MATERIAL TO PROCESS START
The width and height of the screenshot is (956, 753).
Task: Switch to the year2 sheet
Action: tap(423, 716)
MATERIAL TO PROCESS END
MATERIAL TO PROCESS START
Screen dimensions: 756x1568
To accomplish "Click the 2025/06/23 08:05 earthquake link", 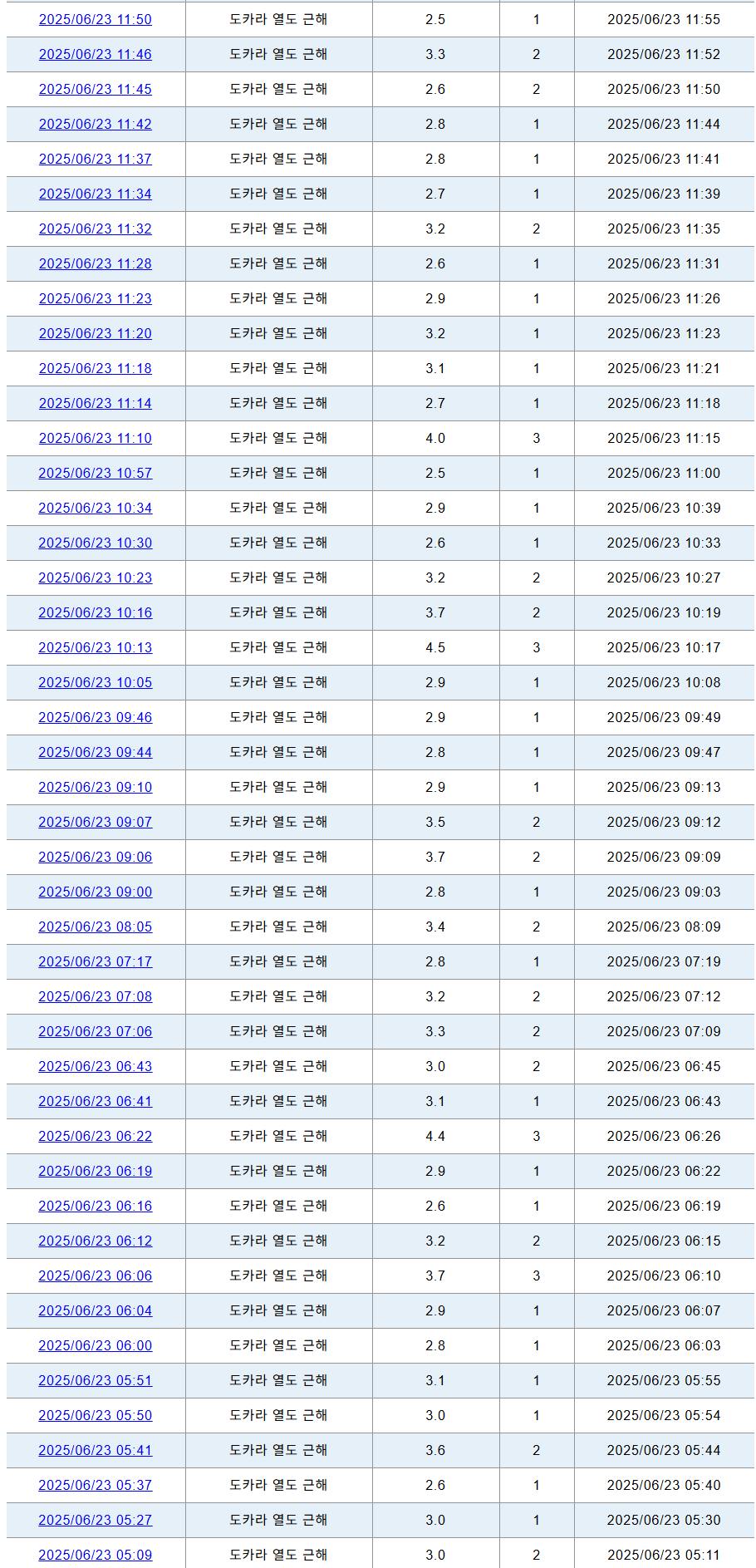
MATERIAL TO PROCESS END
**INSTRUCTIONS TO FOLLOW:** The lines to reproduce run from the one above containing "Screen dimensions: 756x1568" through the one containing "the 2025/06/23 08:05". Copy them exactly and leave out all pictures.

**SOLUTION TO THIS TASK:**
Screen dimensions: 756x1568
To accomplish "Click the 2025/06/23 08:05 earthquake link", 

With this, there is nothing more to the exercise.